- [WHAT THE TASK ASKS]: Retype the lines below, starting with the line that contains "Open História clock icon" and continuing through the end of the records. Leave the pictures out of your answer.

(Item position entries)

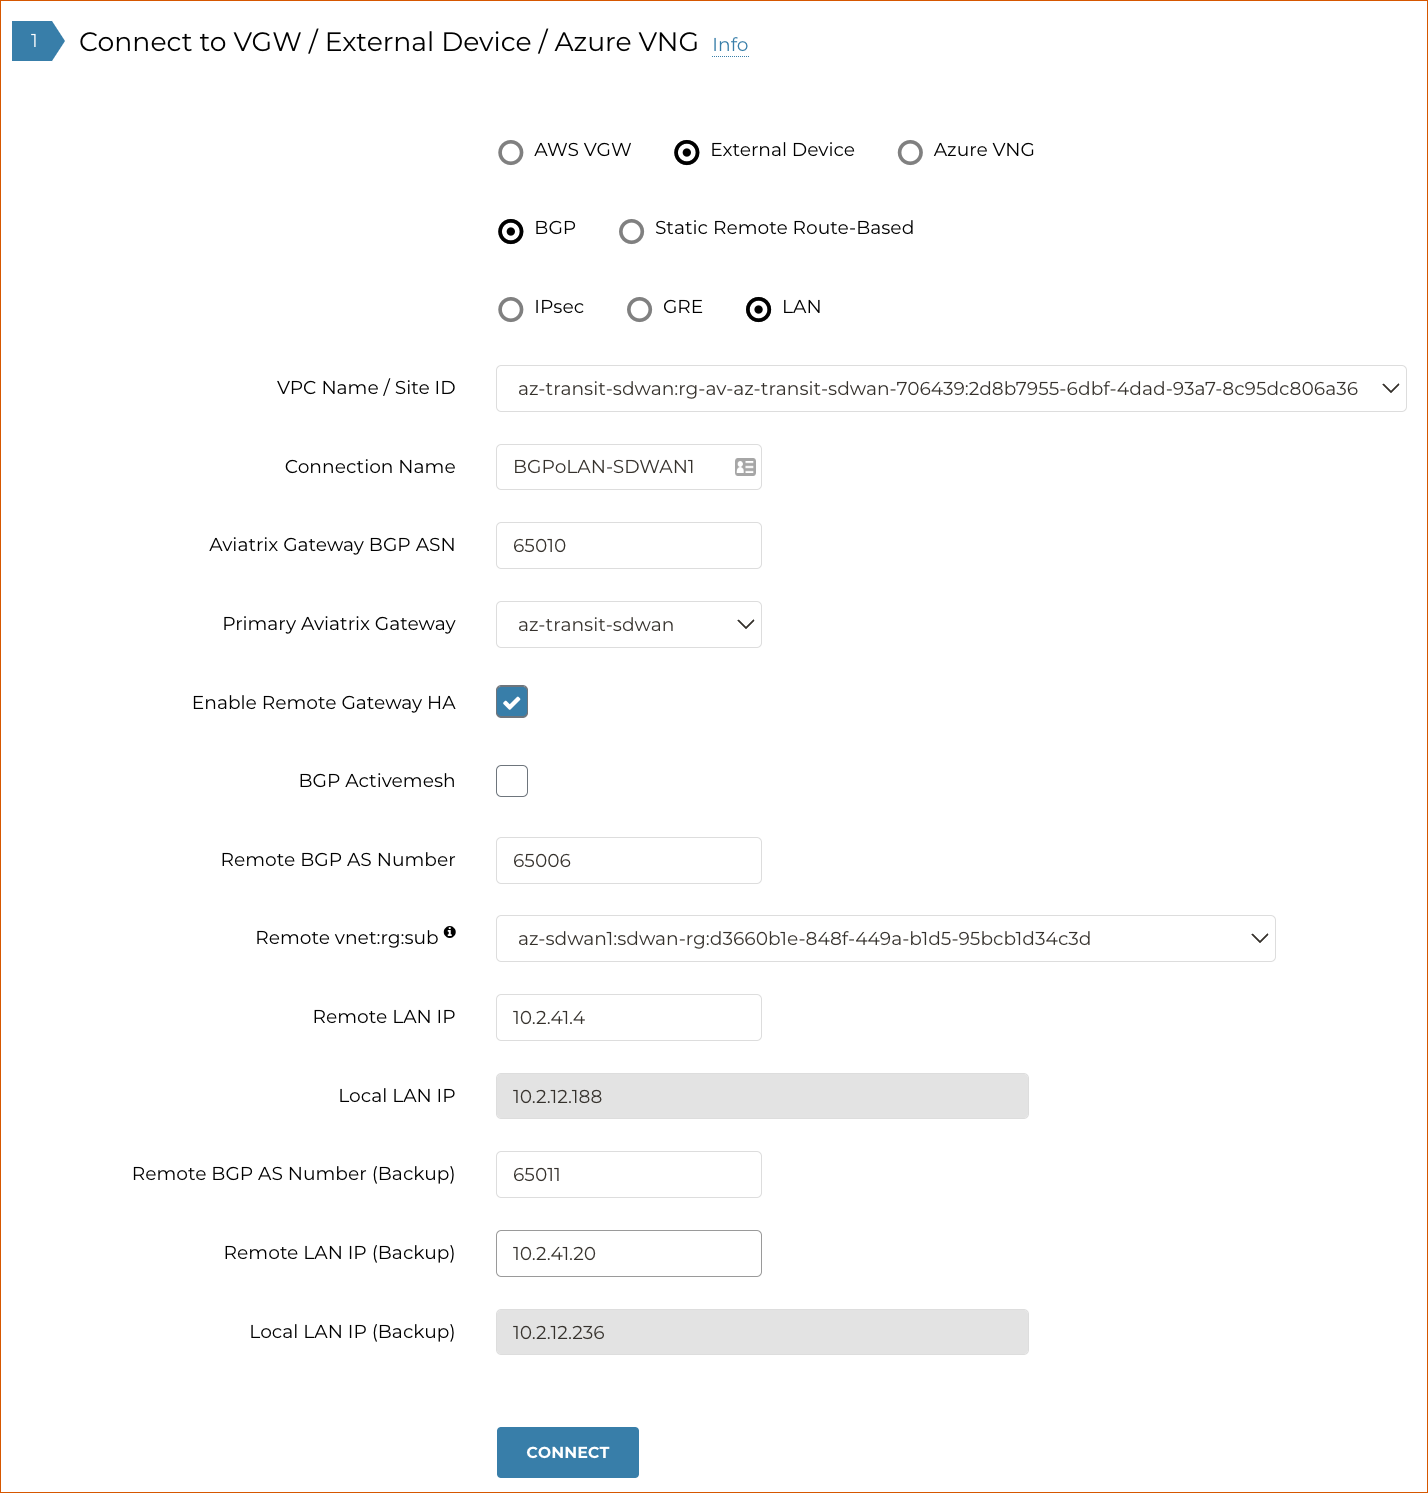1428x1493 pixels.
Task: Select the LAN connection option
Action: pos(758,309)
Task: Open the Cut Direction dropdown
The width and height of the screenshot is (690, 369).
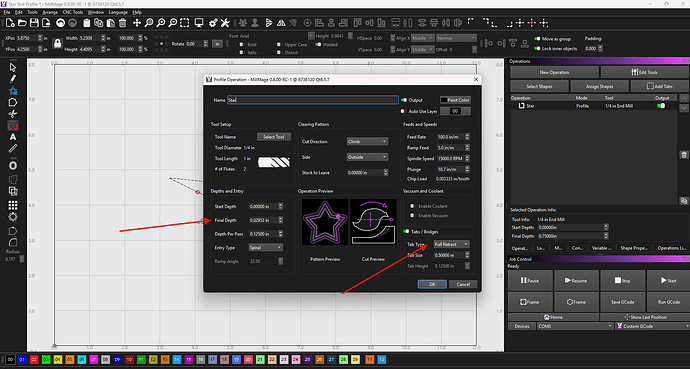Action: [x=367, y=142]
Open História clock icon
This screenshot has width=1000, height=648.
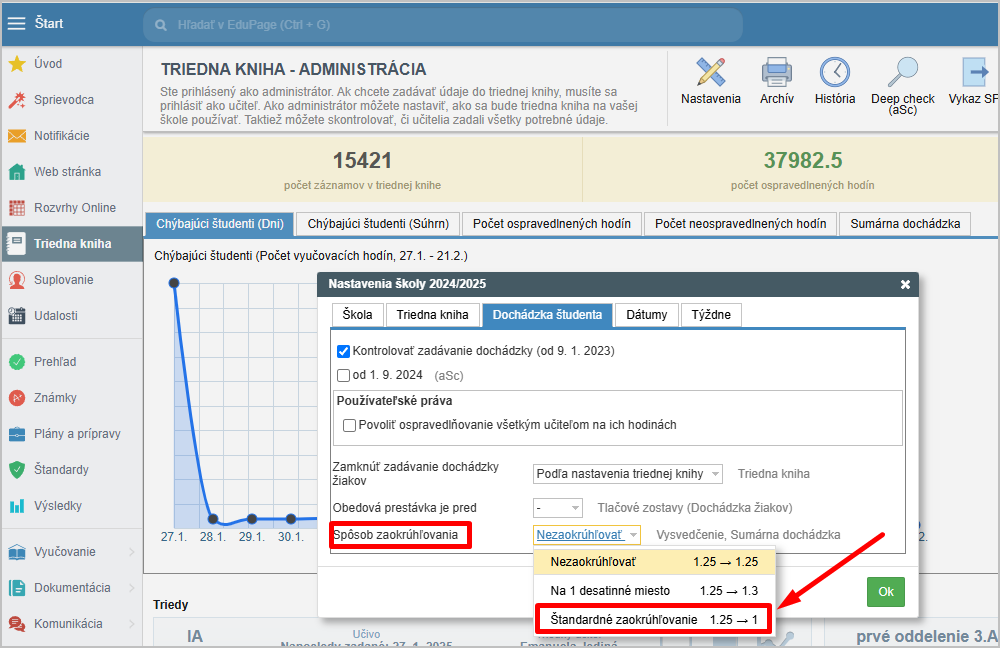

- [FINAL ANSWER]:
Open História clock icon
This screenshot has width=1000, height=648.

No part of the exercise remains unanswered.